- Opening title (8 February 1974)
- Genre: Old Time Variety, music hall
- Presented by: Don Gemmell (first two shows) Leonard Sachs
- Country of origin: United Kingdom
- Original language: English
- No. of series: 30
- No. of episodes: 245

Production
- Producer: Barney Colehan
- Production location: Leeds City Varieties
- Running time: 45–60 minutes

Original release
- Network: BBC Television Service (1953–64) BBC1 (1964–83)
- Release: 20 July 1953 – 31 December 1983

= The Good Old Days (British TV series) =

BBC TV light entertainment programme (1953–1983)

The Good Old Days is a BBC television light entertainment programme produced by Barney Colehan which ran for 30 years from 20 July 1953 to 31 December 1983.

It was performed at the Leeds City Varieties and recreated an authentic atmosphere of the Victorian–Edwardian music hall with songs and sketches of the era performed in the style of the original artistes.

The audience dressed in period costume and joined in the singing, especially "Down at the Old Bull and Bush", which normally closed the show each week. The show was compered throughout its whole run (except for the first two shows) by Leonard Sachs, who introduced the acts from a desk situated at the side of the stage. In the course of its run it featured about 2,000 performers. Each show was up to an hour long.

==History==
Early in 1953, Barney Colehan devised a one-off show entitled The Story of the Music Hall, presented by Deryck Guyler. The programme proved so popular that it was decided to create a series under the title of The Good Old Days.

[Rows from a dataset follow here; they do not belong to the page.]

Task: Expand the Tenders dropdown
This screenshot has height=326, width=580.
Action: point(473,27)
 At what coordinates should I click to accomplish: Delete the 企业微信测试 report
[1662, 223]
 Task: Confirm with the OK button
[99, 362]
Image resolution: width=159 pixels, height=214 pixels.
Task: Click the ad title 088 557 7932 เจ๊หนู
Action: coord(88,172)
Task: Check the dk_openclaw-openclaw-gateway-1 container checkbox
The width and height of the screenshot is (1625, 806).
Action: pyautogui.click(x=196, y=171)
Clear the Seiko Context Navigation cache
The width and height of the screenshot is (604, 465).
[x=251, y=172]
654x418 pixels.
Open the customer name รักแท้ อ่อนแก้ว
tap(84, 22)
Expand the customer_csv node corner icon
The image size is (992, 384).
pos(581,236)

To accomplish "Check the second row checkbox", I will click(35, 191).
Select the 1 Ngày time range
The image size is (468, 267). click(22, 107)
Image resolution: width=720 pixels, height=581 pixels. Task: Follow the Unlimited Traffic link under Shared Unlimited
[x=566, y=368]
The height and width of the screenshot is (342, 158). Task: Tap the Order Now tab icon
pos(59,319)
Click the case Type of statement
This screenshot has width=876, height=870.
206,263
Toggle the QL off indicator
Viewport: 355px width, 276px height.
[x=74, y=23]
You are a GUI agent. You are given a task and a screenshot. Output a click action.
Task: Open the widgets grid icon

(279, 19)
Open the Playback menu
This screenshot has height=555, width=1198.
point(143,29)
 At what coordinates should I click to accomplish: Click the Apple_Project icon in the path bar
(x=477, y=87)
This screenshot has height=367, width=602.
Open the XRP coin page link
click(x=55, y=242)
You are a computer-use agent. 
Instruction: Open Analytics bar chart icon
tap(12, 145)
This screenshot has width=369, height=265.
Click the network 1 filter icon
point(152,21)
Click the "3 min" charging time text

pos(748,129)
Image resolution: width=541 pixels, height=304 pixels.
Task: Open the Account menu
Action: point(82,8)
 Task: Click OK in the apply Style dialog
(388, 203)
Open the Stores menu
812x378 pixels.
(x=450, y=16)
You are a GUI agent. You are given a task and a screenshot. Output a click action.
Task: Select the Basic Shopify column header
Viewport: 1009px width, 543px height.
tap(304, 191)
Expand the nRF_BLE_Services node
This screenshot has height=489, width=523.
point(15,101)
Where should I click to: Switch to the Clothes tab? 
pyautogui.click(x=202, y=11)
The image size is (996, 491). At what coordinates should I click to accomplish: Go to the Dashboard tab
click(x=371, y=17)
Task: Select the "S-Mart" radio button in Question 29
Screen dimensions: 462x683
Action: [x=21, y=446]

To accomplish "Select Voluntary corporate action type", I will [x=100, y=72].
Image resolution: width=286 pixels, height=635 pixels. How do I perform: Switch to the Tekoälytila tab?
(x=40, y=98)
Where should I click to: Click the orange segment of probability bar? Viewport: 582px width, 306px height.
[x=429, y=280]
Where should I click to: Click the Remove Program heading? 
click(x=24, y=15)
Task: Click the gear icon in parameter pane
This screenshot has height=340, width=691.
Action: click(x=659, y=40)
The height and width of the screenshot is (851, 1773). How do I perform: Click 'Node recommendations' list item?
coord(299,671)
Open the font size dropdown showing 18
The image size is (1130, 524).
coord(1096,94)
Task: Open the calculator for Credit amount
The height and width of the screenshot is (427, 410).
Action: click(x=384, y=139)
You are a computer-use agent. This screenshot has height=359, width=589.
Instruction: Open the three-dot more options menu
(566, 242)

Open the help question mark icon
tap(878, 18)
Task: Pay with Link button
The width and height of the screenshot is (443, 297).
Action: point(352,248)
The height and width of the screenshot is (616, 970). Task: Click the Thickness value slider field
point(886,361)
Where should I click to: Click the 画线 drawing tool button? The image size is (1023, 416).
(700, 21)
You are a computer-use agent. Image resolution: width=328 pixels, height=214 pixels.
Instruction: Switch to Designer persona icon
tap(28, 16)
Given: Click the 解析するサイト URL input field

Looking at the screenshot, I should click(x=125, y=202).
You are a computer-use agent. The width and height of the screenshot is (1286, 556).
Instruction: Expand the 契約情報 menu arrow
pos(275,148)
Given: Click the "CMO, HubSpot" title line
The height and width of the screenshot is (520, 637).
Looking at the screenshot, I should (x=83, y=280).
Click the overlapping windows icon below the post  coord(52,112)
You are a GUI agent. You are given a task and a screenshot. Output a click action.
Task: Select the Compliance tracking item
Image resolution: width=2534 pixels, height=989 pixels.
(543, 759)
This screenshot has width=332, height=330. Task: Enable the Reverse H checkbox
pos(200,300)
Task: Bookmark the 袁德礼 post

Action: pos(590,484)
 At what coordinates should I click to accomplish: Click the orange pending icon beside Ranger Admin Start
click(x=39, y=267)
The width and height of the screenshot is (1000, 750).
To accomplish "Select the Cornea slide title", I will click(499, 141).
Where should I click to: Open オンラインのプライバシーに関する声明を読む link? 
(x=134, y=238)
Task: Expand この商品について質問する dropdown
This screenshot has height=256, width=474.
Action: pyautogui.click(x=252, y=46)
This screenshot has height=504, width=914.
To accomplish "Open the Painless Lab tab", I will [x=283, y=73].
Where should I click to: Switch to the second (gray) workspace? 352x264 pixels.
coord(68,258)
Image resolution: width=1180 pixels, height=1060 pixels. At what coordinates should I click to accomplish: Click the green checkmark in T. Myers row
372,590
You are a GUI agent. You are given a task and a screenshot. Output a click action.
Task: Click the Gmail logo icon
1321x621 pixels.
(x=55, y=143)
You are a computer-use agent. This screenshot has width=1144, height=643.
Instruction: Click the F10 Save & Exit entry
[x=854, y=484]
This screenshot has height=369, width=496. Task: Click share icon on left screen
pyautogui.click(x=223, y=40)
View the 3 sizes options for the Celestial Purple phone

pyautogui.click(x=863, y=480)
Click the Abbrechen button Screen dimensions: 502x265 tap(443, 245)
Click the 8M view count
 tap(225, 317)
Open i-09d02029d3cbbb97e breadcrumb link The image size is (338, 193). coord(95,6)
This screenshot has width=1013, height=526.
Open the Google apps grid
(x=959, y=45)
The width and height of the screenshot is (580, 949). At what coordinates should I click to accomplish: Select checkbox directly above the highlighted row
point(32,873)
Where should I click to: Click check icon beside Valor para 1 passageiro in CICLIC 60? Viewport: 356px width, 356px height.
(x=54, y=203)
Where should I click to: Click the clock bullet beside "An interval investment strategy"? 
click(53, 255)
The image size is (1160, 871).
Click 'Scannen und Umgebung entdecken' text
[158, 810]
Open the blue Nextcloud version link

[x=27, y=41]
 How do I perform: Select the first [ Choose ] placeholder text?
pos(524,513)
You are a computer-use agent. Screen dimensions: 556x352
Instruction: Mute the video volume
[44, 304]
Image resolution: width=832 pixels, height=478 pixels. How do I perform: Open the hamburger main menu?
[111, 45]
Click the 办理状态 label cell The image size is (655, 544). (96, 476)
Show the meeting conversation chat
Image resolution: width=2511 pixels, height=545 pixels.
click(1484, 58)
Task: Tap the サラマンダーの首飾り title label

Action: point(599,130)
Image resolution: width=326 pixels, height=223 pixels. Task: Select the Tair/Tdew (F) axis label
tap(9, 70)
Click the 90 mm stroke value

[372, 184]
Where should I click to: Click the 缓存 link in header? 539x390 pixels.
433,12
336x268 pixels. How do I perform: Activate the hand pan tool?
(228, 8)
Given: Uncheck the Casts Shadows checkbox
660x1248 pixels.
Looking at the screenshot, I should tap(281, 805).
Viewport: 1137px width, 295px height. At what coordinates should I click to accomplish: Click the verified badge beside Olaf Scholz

The show was first broadcast on 20 July 1953, and the first two shows were compered by Don Gemmell. Early series of the show were broadcast live. The show included such performers such as Ray Alan, Terence Alexander, Arthur Askey, Hylda Baker, Josephine Baker, Maurice Baquet, Wally Boag, Georgia Brown, Dora Bryan, Peter Butterworth, Frank Carson, Roy Castle, Chaz Chase, George Chisholm, Chuckle Brothers, Ronnie Corbett, Gemma Craven, Bernard Cribbins, Jimmy Cricket, Barry Cryer, Windsor Davies, Anna Dawson, Les Dawson, Ken Dodd, Lonnie Donegan, Betty Driver, Arthur Duncan, Clive Dunn, Arthur English, Don Estelle, Fenella Fielding, Clinton Ford, Bruce Forsyth, Harold Goodwin, Dolores Gray, Larry Grayson, Anita Harris, Keith Harris, Patricia Hayes, Richard Hearne, Barbara Hicks, Thora Hird, Joyce Howard, Frankie Howerd, Sally Ann Howes, Roy Hudd, Rod Hull, John Inman, Hattie Jacques, Davy Kaye, Lila Kaye, Stubby Kaye, Grace Kennedy, David Kernan, Pat Kirkwood, Eartha Kitt, Danny La Rue, Little and Large, Lorna Luft, Benjamin Luxon, Vera Lynn, Kenneth McKellar, Julia McKenzie, Alfred Marks, Millicent Martin, Larry Marshall, Jessie Matthews, Bill Maynard, Joe Melia, Mary Millar, Spike Milligan, Ron Moody, Morecambe and Wise, Libby Morris, Peggy Mount, Des O'Connor, Tessie O'Shea, Bobby Pattinson, Bill Pertwee, Jon Pertwee, Wilfred Pickles, Bertice Reading, Beryl Reid, Mike Reid, Leslie Sarony, Terry Scott, Sandie Shaw, Anne Shelton, Bill Shine, Tod Slaughter, Marilyn Hill Smith, Tommy Steele, Joan Sterndale-Bennett, Freddie Stevens, Una Stubbs, Tony Sympson, Jimmy Tarbuck, Harry Towb, Tommy Trinder, Reg Varney, Frankie Vaughan, Norman Vaughan, Max Wall, Sheila White, Charlie Williams, Barbara Windsor, Mike and Bernie Winters, Norman Wisdom, Edward Woodward.

The series was inspired by the success of the "Ridgeway's Late Joys" at the Players' Theatre Club in London, a private members' club that ran fortnightly programmes of variety acts in London's West End. The club was originally founded by Leonard Sachs and business partner Peter Ridgeway.

Out of 245 episodes, 108 are believed to survive complete in the archives. Surviving editions were rebroadcast on BBC Four from December 2015 to February 2018, and again from January 2026.

On 16 December 1983, Goodbye to the Good Old Days was shown, a documentary celebrating the end of the 30-year run that year; Barry Cryer served as narrator for the documentary. The final show aired on New Year's Eve that year.